Commentary

14th December 1997


The importance of being Sonia Gandhi

by Mervyn de Silva


So Sonia Gandhi has made up her mind, has she? National politics, and why not? Gandhi is a revered name, if you think of the Mahatma. And respected by Indian voters, thanks to Indira Gandhi and Rajiv, Sonia’s husband.

Besides South Asia is the region which produced the world’s first woman prime minister, Sri Lanka’s Siri-ma Band-aranaike.

Since then we watched Nehru’s daughter, Indira Gandhi, elected to the highest office in the world’s largest democracy, and Zulfikar Ali Bhutto’s daughter, Benazir elected by a grateful constituency. Widows and daughters are important players on the Bangladesh parliamentary stage too. Houses of parliament have become widows’ houses!
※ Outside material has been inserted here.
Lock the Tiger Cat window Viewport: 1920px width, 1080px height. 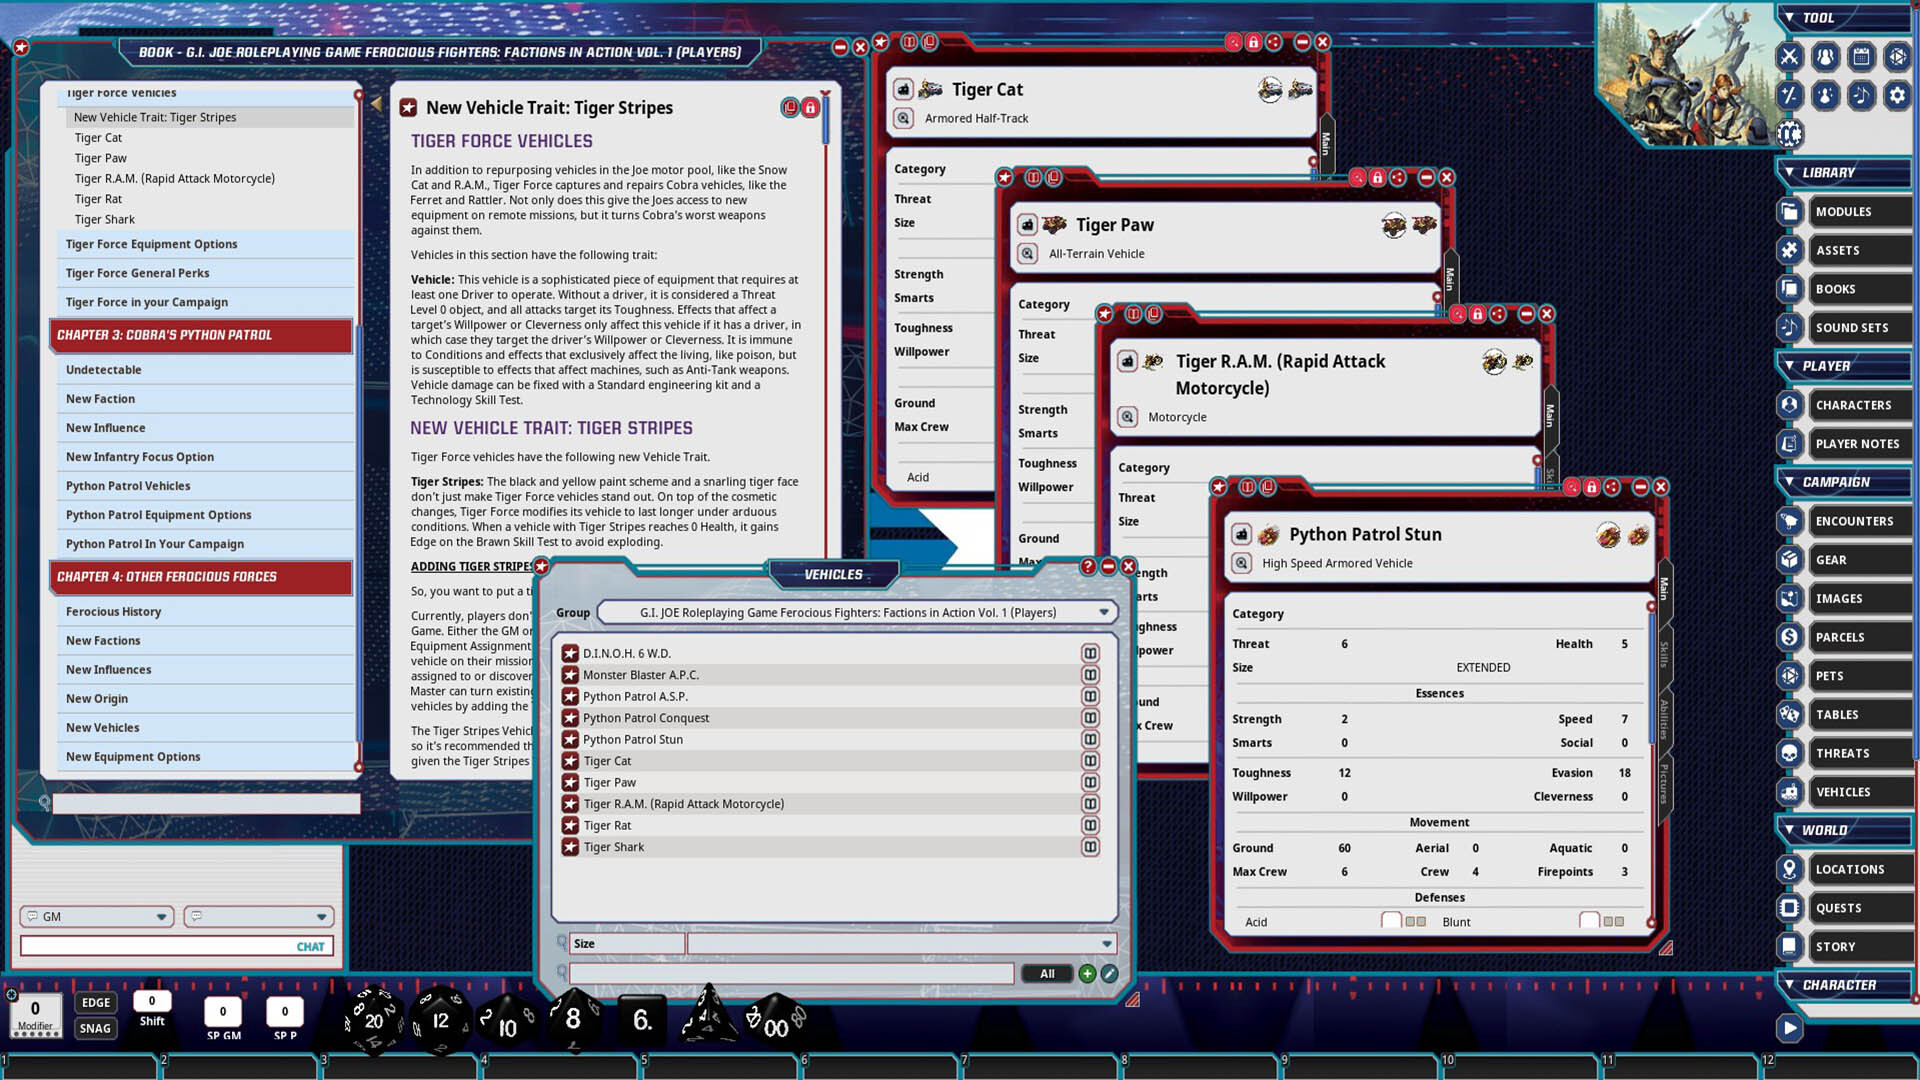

It was the Congress of course which pulled the rug to topple poor I. K. Gujral’s 15 party coalition. Already the tactical moves of the major actors revealed that Rajiv’s widow was a factor in the larger equation. The behaviour of Congress president Sitaram Kesri certainly made the front page in many a national newspaper. Mahendra Ved of the Times of India, for instance, wrote:

“Several influential leaders of the party privately express confidence that the widow of former prime minister Rajiv Gandhi will campaign in a way and lead it to victory. Armed with the findings of the Jain panel, they think they have hit upon a cause that would help them at the hustings.

The votaries of the hard line include party vice-president Jeetendra Prasad, K.Vijaya Dhas Reddy. Arjun Singh and party treasurer Ahmed Patel”.

Should the DMK be permitted to play a part in the United Front (UF) administration after what the Jain Commission has stated about the role of the DMK vis-a-vis the Rajiv Gandhi assassination? That said the same report was the critical question.

What the news agencies have not adequately stressed are the implications of a remark by an “authoritative source” (unidentified) that not ALL information gathered on the LTTE-DMK nexus has been recorded.

In the fourth chapter of the report (titled Growth of Militancy), the report indicts V.P Singh for security lapses.

As anti-coalition and anti-DMK sentiment spread at all levels of the Congress hierarchy, and then to the party’s nation-wide mass base, Sonia Gandhi’s hand was greatly strengthened.

Other Guns

And yet it was not just the Pro-Rajiv Congress opinion-makers that trained their guns on Prime Minister Gujral and his alliance. Other big guns joined the anti-Gujral blitz. One of the heaviest guns was Chief Minister Joyoti Basu of West Bengal. Not only is West

Bengal a frontline industrialised state but the ruling party is the country’s largest leftist organisation in India. The CPM chief is India’s most respected Marxist veteran politician who made his name nationally and internationlly, quite early in his career.

Mr. Basu’s sense of time and place was near-perfect. Having participated in a four-hour session of the CPM’s politiburo, comrade Basu decided that the annual general meeting of Bengal’s National Chamber of Commerce, was the ideal venue to mount his attack on Prime Minister Gujral’s United Front. Needless to add his artillery was mounted on the left of the target, Prime Minister Gujral’s “Alliance”. Mr Gujral, said the CPM chief had failed to honour his pledges to the working class, and the poorest of the poor. Mr. Gujral had “sold” the voter an “attractive” anti poverty programme. The CPM’s support was given on an explicit undertaking — the implementation of the CPM, meaning a “common minimum programme”. The CPM had trusted Mr. Gujral when he pledged that the schemes under the CPM would be given the highest priority.

Another issue was the “crippling burden placed on the state governments” by the recommendations of the “Fifth Pay Commission” appointed by the central government. The Gujral government had not been considerate enough to discuss the matter with the Chief Ministers. The policies of the Gujral regime had created “great disparities” between the staff employed by Delhi, and those employed by the state governments. Not surprisingly pro-Marxist journals and newspapers have blamed the IMFand the World Bank, and accused the Gujral regime of toeing a pro-American line.